* **EXERCISE BRIEF**
In the records below, find every line with the word "computer" and copy it.

* **EXCERPTED DATA**
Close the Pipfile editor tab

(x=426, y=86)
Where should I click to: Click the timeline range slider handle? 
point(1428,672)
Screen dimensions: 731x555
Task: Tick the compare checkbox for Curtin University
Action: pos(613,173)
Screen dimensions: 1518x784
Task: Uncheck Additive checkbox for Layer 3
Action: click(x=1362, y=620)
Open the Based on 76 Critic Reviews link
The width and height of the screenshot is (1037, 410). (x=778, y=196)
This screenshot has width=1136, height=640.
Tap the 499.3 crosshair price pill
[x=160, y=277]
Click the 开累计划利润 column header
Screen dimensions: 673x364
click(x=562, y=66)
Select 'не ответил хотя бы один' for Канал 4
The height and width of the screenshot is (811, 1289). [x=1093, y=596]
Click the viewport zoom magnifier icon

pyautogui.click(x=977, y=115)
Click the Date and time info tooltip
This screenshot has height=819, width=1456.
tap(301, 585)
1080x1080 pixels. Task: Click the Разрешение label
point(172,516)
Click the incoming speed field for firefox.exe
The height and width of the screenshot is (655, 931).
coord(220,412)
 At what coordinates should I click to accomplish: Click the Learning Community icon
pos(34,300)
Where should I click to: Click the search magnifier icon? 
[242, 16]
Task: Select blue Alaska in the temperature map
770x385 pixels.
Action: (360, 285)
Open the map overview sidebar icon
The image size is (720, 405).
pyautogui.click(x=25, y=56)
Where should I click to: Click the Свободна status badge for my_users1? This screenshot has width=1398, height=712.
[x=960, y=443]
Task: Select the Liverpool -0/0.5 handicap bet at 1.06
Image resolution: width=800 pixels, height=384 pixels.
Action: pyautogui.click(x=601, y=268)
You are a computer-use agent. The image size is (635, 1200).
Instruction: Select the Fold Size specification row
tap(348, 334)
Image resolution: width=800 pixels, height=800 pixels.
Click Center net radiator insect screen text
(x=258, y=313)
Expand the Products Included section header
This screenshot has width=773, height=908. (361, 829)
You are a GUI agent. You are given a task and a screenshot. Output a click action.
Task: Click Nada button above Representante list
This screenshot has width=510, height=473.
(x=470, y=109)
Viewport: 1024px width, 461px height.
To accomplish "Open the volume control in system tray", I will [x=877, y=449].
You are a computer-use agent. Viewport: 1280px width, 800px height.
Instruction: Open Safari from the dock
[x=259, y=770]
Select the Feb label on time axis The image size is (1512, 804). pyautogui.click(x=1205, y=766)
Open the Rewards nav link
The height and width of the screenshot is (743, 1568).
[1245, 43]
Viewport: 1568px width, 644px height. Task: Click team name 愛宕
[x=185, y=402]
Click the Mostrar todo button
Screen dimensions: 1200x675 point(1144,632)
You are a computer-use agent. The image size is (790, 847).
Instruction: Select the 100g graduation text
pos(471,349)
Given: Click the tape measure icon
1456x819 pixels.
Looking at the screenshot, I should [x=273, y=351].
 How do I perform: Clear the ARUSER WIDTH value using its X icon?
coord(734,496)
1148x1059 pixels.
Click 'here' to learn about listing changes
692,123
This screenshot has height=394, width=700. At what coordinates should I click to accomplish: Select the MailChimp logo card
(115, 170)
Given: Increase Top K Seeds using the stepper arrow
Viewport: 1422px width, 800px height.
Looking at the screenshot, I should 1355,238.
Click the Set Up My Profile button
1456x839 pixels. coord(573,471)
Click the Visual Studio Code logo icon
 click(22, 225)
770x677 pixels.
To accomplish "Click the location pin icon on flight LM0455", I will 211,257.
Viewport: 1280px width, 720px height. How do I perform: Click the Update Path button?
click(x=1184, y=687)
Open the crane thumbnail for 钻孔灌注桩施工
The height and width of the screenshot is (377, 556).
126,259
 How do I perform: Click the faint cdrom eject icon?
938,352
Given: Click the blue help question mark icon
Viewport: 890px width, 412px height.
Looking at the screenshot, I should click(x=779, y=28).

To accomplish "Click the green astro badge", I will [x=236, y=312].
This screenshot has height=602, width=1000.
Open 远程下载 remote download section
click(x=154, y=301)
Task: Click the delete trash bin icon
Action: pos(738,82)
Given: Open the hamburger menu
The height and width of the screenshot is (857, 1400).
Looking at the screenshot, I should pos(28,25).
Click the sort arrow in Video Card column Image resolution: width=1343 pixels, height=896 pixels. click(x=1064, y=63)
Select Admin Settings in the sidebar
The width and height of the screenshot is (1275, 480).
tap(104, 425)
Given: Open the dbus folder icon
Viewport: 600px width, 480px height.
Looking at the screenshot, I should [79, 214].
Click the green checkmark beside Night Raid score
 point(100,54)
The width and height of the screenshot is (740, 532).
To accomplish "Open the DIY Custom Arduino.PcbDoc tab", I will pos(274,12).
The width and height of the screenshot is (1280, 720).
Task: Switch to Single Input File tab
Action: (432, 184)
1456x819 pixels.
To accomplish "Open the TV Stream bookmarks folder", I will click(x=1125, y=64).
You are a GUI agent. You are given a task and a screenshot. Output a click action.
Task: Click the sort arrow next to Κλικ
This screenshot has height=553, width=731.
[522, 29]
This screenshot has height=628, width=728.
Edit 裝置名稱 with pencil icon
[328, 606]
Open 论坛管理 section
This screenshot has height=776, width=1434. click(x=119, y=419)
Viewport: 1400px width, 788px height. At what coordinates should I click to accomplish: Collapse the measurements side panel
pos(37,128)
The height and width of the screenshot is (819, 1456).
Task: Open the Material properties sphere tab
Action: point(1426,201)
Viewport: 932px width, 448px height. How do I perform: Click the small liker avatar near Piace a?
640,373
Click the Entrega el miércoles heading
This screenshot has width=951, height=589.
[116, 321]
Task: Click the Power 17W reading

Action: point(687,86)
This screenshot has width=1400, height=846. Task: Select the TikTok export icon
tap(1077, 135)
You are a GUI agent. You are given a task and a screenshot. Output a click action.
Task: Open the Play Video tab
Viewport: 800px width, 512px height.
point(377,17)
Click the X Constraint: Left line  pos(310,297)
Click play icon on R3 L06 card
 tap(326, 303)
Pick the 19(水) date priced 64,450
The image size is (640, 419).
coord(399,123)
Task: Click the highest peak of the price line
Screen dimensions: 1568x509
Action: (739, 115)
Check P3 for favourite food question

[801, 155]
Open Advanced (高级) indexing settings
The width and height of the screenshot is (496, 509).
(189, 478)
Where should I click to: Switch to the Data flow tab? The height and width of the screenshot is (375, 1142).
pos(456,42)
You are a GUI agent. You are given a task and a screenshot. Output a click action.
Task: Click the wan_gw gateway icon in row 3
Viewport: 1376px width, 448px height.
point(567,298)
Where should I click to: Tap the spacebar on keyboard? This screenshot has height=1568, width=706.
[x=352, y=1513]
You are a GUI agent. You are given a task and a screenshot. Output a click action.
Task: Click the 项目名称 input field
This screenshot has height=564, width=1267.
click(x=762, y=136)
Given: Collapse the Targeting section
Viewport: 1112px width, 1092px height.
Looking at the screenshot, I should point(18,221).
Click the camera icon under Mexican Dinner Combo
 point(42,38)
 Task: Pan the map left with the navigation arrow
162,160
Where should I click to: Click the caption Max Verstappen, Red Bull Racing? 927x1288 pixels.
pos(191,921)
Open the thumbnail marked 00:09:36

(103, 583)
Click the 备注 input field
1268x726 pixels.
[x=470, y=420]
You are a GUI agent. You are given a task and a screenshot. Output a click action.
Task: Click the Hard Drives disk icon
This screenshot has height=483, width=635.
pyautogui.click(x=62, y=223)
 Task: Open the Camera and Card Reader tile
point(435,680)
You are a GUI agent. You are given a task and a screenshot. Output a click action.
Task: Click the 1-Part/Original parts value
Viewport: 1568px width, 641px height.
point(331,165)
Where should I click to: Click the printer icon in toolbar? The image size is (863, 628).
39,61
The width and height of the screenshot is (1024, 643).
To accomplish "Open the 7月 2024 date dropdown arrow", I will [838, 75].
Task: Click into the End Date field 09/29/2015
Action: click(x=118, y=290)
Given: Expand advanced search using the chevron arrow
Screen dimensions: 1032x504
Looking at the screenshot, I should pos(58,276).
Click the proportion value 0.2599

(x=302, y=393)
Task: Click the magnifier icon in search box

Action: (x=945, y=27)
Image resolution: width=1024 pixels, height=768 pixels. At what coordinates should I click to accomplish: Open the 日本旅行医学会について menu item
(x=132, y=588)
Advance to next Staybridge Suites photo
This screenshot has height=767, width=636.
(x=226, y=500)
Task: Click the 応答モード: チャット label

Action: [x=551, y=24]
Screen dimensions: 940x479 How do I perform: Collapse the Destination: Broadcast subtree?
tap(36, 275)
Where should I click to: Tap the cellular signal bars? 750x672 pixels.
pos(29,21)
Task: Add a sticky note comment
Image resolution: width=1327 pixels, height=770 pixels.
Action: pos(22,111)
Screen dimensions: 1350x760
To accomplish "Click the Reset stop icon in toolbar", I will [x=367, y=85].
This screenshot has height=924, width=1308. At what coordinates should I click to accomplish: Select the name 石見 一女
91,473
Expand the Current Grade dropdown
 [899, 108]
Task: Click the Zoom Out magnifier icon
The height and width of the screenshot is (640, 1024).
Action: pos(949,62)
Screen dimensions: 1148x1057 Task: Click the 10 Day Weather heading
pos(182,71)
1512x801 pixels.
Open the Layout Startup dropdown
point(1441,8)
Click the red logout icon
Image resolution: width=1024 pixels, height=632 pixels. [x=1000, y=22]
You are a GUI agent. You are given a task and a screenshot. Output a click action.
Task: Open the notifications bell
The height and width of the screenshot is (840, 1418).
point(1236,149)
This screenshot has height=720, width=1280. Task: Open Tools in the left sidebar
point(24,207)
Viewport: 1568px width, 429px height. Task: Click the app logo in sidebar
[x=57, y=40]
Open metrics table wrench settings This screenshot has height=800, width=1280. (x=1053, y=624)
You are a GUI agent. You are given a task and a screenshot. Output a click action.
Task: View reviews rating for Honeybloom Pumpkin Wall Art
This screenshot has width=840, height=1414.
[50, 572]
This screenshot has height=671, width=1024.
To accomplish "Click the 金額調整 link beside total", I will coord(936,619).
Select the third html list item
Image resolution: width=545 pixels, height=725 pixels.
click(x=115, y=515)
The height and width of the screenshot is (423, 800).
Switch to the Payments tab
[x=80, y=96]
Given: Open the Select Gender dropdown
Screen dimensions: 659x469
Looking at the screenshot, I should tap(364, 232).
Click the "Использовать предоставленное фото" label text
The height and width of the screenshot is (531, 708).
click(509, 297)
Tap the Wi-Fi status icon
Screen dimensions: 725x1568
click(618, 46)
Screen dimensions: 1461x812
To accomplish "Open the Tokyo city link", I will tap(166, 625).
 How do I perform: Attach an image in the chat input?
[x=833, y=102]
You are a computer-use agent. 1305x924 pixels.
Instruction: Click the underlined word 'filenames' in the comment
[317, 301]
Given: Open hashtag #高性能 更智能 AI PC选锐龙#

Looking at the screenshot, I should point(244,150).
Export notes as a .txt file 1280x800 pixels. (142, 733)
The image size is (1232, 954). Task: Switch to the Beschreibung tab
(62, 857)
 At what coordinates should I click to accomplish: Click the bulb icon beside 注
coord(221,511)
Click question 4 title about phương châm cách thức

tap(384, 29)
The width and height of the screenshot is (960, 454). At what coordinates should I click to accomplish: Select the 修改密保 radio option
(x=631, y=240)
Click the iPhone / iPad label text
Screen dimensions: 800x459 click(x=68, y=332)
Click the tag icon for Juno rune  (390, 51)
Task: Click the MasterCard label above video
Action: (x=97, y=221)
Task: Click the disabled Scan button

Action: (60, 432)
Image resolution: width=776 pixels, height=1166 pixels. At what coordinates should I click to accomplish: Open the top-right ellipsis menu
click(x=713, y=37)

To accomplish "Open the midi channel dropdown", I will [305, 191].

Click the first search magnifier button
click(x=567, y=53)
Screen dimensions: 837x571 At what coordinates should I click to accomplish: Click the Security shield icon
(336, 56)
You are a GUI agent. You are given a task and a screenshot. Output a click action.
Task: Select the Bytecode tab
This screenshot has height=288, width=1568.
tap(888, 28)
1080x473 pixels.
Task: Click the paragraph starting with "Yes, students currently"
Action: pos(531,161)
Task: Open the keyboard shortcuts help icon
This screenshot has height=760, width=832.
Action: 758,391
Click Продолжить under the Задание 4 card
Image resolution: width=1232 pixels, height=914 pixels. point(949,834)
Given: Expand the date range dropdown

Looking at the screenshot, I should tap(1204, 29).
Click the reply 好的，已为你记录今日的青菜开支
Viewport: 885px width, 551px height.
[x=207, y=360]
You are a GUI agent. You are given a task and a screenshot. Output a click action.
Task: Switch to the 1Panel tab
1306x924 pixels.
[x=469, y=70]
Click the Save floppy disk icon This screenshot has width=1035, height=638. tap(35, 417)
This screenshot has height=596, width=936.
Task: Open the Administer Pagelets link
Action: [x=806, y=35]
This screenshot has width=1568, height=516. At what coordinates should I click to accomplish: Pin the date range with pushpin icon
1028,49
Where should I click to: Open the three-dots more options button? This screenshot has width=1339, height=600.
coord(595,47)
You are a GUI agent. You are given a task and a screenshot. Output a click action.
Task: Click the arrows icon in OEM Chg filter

* **OUTPUT**
You are a computer-use agent. The image size is (635, 1200).
You are a computer-use agent. Viewport: 1280px width, 800px height.
You are a computer-use agent. The image size is (790, 847).
You are a computer-use agent. 1305x924 pixels.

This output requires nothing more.